## Short task
Please return each line from the entries below that contains the word "link". Case counts.

## Input

::::::::

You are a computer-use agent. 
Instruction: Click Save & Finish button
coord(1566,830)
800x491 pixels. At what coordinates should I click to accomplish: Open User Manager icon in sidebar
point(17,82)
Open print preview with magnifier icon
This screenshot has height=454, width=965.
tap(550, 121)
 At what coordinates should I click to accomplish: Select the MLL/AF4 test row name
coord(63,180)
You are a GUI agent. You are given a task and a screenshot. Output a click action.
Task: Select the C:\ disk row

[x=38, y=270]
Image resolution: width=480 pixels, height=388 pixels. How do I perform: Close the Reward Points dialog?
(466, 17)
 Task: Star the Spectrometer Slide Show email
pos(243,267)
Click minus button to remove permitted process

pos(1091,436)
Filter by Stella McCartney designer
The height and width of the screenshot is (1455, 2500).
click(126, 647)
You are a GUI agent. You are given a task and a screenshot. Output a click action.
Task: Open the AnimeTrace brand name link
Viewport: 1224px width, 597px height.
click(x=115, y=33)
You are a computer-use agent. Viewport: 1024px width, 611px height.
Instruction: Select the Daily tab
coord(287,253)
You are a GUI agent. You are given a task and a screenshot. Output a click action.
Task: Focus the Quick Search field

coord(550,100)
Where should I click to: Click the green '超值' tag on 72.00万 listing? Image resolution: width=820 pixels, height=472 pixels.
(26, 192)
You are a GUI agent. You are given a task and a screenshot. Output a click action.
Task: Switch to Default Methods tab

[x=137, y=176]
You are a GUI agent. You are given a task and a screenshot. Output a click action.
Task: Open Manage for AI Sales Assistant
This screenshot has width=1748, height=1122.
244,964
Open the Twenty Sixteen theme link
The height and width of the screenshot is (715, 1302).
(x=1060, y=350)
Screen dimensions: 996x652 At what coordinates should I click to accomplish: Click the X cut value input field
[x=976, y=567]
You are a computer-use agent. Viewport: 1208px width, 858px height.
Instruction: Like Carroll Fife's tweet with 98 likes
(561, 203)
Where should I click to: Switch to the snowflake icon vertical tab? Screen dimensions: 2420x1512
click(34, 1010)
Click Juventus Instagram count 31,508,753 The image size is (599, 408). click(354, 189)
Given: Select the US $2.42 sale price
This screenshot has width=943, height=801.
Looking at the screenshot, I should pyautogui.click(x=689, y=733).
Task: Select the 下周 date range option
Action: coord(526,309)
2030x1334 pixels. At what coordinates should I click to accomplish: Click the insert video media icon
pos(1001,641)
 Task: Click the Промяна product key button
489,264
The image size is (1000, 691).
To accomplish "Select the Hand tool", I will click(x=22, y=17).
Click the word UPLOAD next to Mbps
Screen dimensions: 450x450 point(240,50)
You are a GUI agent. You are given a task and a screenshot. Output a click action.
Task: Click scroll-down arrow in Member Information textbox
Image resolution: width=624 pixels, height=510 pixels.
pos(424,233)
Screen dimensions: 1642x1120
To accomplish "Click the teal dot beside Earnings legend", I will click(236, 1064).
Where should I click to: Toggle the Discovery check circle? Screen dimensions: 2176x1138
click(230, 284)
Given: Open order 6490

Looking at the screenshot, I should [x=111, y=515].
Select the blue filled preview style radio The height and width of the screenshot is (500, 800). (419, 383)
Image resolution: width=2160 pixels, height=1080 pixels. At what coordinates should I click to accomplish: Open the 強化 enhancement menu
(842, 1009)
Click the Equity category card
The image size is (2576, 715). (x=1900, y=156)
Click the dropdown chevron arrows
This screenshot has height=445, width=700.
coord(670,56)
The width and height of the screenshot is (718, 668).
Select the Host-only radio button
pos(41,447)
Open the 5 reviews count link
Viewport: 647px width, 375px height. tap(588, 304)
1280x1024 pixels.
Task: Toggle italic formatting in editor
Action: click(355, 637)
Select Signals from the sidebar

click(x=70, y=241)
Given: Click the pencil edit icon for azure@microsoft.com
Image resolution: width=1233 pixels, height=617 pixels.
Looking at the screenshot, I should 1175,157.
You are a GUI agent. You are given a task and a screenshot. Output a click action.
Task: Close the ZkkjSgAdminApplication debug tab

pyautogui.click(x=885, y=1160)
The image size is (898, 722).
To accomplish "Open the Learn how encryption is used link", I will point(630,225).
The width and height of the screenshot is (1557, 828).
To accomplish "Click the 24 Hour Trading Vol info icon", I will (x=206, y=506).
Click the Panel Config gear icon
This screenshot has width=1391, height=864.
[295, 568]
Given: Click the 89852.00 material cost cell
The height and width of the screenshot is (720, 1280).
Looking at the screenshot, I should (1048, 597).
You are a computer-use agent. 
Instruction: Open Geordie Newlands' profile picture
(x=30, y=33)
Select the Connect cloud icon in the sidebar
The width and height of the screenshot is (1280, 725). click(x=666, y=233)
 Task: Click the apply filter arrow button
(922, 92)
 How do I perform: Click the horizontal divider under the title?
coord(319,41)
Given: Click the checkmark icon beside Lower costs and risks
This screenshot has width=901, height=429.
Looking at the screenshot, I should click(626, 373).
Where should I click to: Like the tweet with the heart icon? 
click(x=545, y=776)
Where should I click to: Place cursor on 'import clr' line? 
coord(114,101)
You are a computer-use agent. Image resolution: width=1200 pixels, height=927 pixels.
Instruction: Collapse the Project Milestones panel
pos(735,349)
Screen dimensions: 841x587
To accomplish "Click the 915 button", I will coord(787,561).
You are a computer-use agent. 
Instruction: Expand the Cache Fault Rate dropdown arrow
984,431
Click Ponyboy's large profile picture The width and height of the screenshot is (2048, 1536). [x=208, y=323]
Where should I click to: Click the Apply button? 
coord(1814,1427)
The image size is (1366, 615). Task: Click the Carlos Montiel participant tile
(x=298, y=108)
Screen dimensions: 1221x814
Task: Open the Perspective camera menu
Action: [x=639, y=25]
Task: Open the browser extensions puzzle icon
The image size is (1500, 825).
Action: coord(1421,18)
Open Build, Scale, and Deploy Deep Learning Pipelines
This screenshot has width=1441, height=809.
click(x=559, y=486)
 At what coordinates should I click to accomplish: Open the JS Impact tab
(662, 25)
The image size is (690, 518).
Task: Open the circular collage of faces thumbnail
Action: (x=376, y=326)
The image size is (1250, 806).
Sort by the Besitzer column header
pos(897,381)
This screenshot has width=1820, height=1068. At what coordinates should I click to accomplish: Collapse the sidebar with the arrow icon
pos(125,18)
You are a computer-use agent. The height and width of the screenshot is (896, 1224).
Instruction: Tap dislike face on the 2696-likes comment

::::::::

## Expected answer
Task: Open the AnimeTrace brand name link
Open the Twenty Sixteen theme link
Open the 5 reviews count link
To accomplish "Open the Learn how encryption is used link", I will point(630,225).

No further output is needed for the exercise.